10. See Nobel Lodging, supra (where language of guaranty was unambiguous, parol evidence was ineffectual to add a condition precedent).
11. Choate Constr. Co., supra at 628(3), 541 S.E.2d 435 (citation omitted); see also OCGA § 13-2-2(1) (pertinently providing that parol evidence is inadmissible to add to, take from, or vary a written contract and that “[a]ll the attendant and surrounding circumstances may be proved and, if there is an ambiguity, latent or patent, it may be explained”) (emphasis supplied).
12. See Hall, supra (“In determining whether a contract contains a condition precedent, we look to the language of the agreement itself. If the language is plain and unambiguous and the intent may be clearly gathered therefrom, we need look no further.”) (footnotes and punctuation omitted).
13. Lager's, LLC v. Palace Laundry, 247 Ga.App. 260, 263(1), 543 S.E.2d 773 (2000) (citations and punctuation omitted); see generally Mayor, etc., of Douglasville v. Hildebrand, 175 Ga.App. 434, 436(1), 333 S.E.2d 674 (1985) (to trigger the right to rescission, the act failed to be performed must go to the root of the contract).
14. OCGA § 10-7-22.
15. See Division 1, supra; OCGA § 10-7-1 (pertinently providing, “Sureties, including those formerly called guarantors, are jointly and severally liable with their principal unless the contract provides otherwise.”).

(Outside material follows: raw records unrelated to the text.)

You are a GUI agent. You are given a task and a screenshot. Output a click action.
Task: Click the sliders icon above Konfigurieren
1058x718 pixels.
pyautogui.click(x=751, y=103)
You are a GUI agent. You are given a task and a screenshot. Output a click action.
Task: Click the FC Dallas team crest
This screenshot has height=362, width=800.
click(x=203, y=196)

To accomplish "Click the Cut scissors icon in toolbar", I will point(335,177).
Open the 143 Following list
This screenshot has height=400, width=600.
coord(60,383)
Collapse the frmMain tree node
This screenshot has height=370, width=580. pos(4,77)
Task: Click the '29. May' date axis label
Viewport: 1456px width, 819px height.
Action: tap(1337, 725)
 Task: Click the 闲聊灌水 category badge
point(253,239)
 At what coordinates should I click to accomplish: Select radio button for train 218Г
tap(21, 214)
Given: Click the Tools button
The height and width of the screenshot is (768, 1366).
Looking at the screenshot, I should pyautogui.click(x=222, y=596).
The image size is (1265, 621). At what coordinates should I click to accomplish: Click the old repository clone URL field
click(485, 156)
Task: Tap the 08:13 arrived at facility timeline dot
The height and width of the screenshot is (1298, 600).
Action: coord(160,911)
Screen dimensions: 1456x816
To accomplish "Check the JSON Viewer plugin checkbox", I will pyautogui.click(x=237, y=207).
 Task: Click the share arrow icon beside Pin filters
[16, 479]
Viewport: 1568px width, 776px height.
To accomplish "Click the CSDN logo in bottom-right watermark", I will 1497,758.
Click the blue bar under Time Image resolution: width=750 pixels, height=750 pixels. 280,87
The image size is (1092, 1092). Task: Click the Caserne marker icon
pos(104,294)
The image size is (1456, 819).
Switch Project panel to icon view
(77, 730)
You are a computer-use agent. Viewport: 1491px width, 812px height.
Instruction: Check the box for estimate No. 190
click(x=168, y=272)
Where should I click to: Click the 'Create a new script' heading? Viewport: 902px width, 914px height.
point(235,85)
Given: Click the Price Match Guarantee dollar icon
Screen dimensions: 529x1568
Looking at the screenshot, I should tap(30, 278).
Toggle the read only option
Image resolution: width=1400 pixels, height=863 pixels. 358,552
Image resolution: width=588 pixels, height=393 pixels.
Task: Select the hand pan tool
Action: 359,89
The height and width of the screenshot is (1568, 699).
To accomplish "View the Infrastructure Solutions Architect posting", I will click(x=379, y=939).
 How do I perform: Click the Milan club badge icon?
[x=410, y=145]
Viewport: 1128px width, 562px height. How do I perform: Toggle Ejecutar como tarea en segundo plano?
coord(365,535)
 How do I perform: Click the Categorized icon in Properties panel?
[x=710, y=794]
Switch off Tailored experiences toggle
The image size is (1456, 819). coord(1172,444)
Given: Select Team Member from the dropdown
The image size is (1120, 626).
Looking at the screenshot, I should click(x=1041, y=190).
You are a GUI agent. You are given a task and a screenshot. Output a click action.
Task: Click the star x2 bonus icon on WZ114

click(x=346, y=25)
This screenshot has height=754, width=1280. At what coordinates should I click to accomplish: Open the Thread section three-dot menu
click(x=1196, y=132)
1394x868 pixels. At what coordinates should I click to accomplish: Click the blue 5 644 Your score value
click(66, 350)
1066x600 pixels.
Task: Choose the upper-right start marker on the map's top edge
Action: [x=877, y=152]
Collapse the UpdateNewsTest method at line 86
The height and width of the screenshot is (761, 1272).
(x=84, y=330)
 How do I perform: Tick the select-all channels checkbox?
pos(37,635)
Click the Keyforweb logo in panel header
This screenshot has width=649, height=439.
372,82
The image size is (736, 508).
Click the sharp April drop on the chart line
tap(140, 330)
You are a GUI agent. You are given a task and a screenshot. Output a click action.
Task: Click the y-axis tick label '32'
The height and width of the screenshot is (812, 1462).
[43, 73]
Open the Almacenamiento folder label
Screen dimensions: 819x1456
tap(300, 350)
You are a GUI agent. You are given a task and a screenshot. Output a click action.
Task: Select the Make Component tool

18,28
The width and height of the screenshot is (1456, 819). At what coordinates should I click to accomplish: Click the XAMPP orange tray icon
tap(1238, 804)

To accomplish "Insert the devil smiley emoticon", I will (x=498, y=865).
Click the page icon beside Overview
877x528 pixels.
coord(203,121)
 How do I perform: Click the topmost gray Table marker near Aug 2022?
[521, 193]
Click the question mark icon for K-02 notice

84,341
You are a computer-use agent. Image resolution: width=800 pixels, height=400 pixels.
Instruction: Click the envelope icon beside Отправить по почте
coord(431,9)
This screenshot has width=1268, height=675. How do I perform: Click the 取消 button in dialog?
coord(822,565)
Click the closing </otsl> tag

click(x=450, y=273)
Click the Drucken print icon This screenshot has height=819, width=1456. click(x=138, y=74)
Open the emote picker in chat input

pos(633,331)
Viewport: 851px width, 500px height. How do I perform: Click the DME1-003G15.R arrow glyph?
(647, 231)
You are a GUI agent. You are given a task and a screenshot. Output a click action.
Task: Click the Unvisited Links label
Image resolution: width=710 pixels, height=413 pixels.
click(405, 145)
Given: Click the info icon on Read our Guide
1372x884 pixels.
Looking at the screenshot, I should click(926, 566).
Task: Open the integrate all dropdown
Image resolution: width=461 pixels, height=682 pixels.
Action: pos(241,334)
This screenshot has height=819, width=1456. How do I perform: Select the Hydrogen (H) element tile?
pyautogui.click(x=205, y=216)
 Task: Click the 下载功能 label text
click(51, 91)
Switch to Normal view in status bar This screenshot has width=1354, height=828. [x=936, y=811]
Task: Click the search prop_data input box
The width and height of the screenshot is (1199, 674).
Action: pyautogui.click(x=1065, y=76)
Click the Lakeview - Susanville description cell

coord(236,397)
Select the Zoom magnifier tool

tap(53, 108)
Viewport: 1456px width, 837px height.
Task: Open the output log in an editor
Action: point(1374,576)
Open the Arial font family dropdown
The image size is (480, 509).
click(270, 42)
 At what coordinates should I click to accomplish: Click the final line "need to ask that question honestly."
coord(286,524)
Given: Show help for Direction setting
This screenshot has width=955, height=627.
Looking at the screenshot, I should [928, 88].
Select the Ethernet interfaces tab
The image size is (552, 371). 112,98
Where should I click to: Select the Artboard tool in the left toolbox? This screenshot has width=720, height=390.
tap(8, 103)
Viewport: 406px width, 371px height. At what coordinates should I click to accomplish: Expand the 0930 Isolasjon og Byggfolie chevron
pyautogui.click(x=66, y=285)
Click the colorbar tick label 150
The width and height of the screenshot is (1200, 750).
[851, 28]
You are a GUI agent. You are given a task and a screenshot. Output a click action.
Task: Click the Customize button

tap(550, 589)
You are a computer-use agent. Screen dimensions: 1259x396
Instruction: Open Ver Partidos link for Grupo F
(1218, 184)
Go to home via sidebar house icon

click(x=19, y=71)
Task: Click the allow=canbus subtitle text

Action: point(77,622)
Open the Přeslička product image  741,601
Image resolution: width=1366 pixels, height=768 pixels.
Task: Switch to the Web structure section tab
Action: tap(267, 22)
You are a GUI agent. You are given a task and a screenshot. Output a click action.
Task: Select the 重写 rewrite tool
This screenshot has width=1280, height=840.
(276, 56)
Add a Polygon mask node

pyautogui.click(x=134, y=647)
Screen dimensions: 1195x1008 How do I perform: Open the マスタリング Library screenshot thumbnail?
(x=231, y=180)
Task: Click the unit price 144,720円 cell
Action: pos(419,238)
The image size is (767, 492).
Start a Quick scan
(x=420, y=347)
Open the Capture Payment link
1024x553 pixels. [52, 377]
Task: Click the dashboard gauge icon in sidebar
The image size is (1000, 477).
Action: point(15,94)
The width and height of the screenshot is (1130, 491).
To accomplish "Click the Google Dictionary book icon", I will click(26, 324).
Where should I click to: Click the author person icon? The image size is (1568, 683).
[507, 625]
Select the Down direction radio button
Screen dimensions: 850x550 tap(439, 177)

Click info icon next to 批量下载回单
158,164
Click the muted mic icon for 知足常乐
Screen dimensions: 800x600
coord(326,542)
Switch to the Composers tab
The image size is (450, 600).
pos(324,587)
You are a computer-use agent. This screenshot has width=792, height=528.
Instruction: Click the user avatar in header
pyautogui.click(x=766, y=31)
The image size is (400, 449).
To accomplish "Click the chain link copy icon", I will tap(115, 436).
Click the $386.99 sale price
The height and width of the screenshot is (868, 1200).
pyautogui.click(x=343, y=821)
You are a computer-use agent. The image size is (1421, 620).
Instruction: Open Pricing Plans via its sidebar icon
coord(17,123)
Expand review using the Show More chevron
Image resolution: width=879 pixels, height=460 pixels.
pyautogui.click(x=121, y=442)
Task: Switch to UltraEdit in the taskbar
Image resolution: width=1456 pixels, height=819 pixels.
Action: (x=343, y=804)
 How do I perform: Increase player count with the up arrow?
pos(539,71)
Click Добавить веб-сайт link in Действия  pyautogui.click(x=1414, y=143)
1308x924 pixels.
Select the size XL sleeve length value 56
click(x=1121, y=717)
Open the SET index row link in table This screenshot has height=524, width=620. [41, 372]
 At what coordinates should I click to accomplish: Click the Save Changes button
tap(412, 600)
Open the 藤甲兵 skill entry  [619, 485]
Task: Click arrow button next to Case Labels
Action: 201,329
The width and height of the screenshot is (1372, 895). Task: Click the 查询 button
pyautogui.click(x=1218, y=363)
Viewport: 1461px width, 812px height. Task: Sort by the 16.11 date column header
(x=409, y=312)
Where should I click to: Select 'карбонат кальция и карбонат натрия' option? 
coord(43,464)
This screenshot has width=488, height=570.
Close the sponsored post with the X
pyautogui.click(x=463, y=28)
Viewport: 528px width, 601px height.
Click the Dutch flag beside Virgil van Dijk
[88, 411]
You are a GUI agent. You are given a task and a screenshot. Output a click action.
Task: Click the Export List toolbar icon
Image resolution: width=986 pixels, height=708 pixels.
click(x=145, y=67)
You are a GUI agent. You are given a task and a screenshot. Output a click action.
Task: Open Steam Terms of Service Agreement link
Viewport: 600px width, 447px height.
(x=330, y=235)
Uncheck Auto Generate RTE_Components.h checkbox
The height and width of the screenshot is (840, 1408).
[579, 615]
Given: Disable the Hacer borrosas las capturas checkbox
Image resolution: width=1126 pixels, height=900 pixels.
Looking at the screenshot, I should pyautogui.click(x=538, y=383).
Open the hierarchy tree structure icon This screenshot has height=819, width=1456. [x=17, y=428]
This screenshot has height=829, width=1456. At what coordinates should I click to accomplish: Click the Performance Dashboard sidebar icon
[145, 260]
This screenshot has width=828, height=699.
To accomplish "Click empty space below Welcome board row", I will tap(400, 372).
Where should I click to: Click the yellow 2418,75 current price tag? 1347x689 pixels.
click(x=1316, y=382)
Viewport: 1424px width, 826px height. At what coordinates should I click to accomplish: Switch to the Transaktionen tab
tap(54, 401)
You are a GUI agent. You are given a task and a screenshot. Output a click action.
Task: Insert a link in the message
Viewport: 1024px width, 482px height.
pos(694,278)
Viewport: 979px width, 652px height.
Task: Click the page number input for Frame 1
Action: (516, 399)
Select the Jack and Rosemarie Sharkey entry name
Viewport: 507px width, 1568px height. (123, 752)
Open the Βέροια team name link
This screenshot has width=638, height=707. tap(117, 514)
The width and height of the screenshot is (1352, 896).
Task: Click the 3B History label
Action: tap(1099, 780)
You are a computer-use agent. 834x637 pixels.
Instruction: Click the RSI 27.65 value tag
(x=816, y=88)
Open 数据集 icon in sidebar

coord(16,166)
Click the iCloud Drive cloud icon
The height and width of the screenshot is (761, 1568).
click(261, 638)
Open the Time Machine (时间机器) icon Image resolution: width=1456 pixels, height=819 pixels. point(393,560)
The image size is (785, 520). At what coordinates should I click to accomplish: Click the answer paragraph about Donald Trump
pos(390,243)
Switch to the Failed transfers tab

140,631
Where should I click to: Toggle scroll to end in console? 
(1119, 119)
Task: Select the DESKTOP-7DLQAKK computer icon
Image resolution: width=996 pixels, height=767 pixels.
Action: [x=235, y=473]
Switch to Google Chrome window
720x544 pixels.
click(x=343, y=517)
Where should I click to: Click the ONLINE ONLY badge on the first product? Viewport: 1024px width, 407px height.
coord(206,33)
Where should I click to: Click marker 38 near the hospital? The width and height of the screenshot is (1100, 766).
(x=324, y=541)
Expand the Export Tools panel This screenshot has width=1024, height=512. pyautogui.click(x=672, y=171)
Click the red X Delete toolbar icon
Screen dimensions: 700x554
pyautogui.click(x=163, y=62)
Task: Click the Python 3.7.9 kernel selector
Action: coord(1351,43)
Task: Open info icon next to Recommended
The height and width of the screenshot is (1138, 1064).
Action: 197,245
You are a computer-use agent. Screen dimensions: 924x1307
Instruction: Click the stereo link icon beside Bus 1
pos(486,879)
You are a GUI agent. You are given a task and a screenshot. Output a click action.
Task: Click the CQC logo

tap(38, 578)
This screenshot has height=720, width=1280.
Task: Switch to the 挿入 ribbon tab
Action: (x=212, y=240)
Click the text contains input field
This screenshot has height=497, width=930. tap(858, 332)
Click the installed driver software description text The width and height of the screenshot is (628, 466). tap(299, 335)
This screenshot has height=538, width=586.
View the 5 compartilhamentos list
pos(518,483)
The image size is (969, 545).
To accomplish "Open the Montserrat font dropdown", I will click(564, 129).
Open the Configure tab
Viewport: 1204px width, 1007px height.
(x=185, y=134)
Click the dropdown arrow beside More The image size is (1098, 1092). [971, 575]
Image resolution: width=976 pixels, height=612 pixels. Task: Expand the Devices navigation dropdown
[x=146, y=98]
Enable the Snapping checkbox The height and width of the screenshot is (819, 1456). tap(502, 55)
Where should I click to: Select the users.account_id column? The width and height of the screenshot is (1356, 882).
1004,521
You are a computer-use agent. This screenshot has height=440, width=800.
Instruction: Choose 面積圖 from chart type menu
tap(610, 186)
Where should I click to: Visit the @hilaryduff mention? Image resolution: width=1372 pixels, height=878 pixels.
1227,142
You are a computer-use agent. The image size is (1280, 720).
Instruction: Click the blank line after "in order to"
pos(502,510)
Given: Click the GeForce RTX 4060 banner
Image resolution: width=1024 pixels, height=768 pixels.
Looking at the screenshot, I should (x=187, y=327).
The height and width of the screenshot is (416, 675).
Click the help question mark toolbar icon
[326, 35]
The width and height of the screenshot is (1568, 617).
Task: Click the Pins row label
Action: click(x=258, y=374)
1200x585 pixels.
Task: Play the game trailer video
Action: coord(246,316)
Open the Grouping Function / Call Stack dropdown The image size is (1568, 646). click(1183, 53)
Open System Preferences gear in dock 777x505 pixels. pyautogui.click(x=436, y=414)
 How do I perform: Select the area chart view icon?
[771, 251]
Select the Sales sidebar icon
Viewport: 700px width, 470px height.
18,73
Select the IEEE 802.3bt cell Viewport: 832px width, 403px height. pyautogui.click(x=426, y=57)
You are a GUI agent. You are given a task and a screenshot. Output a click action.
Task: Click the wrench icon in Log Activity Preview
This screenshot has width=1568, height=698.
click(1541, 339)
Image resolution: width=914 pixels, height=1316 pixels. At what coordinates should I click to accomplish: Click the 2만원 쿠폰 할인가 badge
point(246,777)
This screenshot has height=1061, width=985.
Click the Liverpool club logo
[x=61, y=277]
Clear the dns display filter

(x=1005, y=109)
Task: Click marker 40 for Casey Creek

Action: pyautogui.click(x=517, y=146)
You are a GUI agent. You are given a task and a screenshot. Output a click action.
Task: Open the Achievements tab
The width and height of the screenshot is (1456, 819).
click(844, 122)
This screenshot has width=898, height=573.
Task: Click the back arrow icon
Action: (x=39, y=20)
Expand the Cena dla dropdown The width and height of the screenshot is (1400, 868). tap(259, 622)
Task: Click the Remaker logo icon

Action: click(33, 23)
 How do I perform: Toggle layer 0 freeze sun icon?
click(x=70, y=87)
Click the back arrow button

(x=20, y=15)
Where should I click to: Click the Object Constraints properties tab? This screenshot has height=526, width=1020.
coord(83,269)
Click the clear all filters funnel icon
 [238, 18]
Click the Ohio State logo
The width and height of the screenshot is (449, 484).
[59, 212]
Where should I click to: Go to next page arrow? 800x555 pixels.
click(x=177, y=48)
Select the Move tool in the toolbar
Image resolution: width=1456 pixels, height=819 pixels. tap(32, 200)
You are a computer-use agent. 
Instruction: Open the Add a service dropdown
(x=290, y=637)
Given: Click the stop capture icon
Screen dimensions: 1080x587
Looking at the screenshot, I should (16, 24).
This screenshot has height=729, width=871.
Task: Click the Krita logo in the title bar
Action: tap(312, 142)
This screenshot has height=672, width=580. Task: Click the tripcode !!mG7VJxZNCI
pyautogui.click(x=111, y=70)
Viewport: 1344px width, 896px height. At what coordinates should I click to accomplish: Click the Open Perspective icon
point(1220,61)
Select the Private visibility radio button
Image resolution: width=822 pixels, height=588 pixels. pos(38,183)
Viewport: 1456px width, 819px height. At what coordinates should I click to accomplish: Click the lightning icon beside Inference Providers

16. See generally Shah v. Taco del Sur, 257 Ga.App. 224, 570 S.E.2d 654 (2002) (where guaranty provided that guarantor would receive notices of default “which may be sent to [principal],” the trial court properly rejected guarantor's argument that he was not obligated under guaranty because, although he admittedly had received notice of default addressed to him as “registered agent” of the principal of the guaranty, he had not received a separate notice of the default as “guarantor”); compare Burnham v. Cooney, 265 Ga.App. 246, 248(3), 593 S.E.2d 701 (2004) (a jury question was presented whether lawyer's failure to provide his client with billing statements as required by fee contract constituted a material breach of such contract excusing client from payment of some portion of the $34,353.30 in fees, where there was evidence that client repeatedly asked lawyer for billing statements during the pendency of the litigation, but was not provided with any; that client discovered during the litigation that the target defendant was judgment proof; that client therefore told lawyer that he did not want to spend a lot of money on the suit; and that client would or might have withdrawn from the litigation, had he been billed periodically).
JOHNSON, P.J., and BARNES, J., concur.